A post on SlickLogin's website said:

"Today we're announcing that the SlickLogin team is joining Google, a company that shares our core beliefs that logging in should be easy instead of frustrating, and authentication should be effective without getting in the way."

"Google was the first company to offer 2-step verification to everyone, for free - and they're working on some great ideas that will make the internet safer for everyone. We couldn't be more excited to join their efforts."

Seeing as Google have a large range of products, this could be introduced to Android phones, Chromebooks, tablets and their inevitable robot army.
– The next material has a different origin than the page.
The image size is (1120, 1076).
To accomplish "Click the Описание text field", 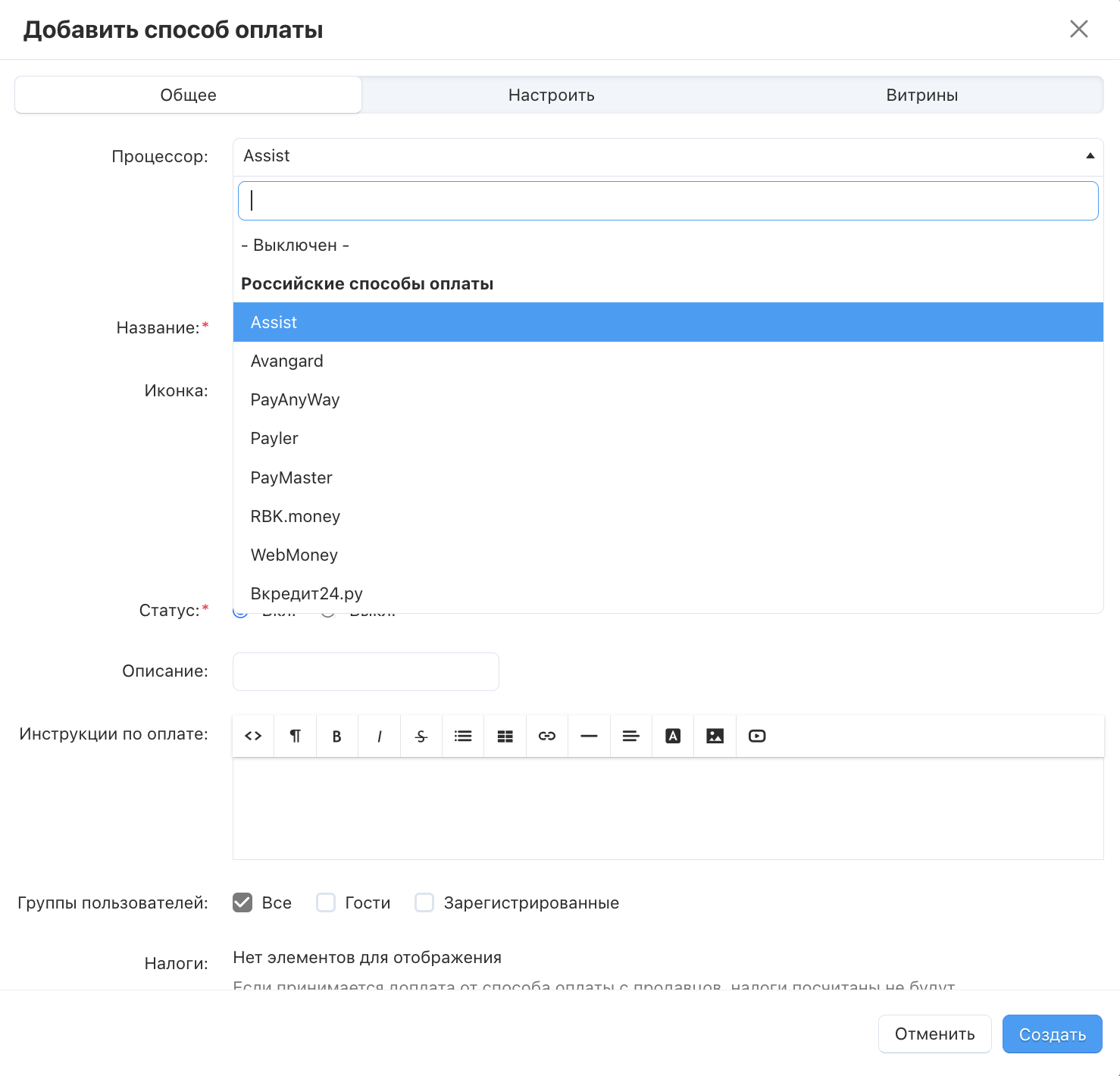I will coord(365,671).
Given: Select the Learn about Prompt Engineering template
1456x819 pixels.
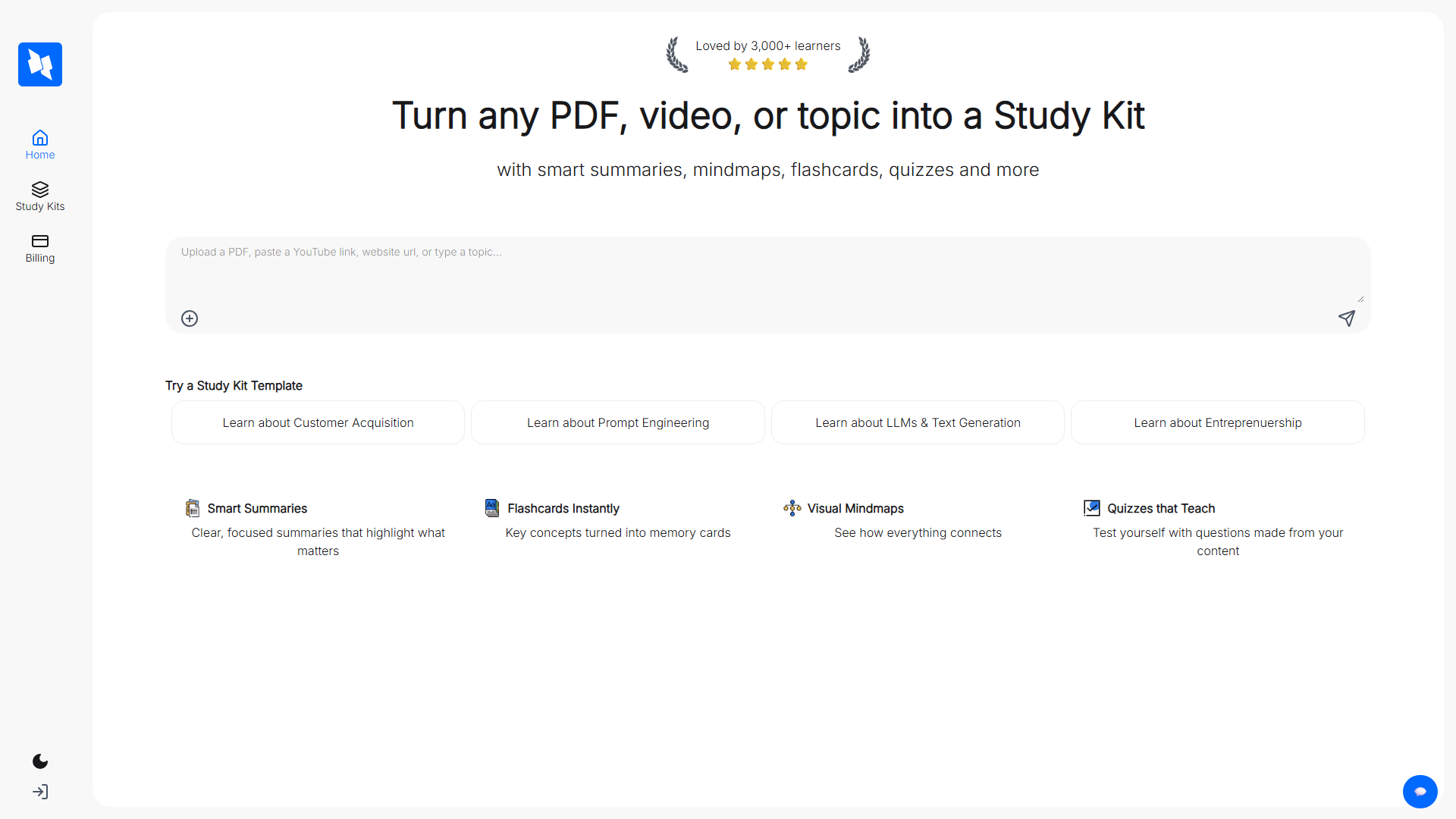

So how does this all work? Well, SlickLogin's technology uses a variety of things to kick off the authentication process. Loads of tech is combined so that it can verify that your smartphone is near your computer. Your computer sends out a unique frequency out of the speakers and your smartphone app recognises it, allowing you to log-in.

Just sounds like more things that could go wrong and end up in a more frustrating experience.

However, previous reports and tests have noted that no-one can record the audio signal and just play it back later as a way of getting at your personal stuff. They could, however, pinch your phone, and then you're screwed. We'll just have to wait and see what the fuss is all about.

1 comment

  • Dosser
    Leading technology that will be invaluable to both Google+ users.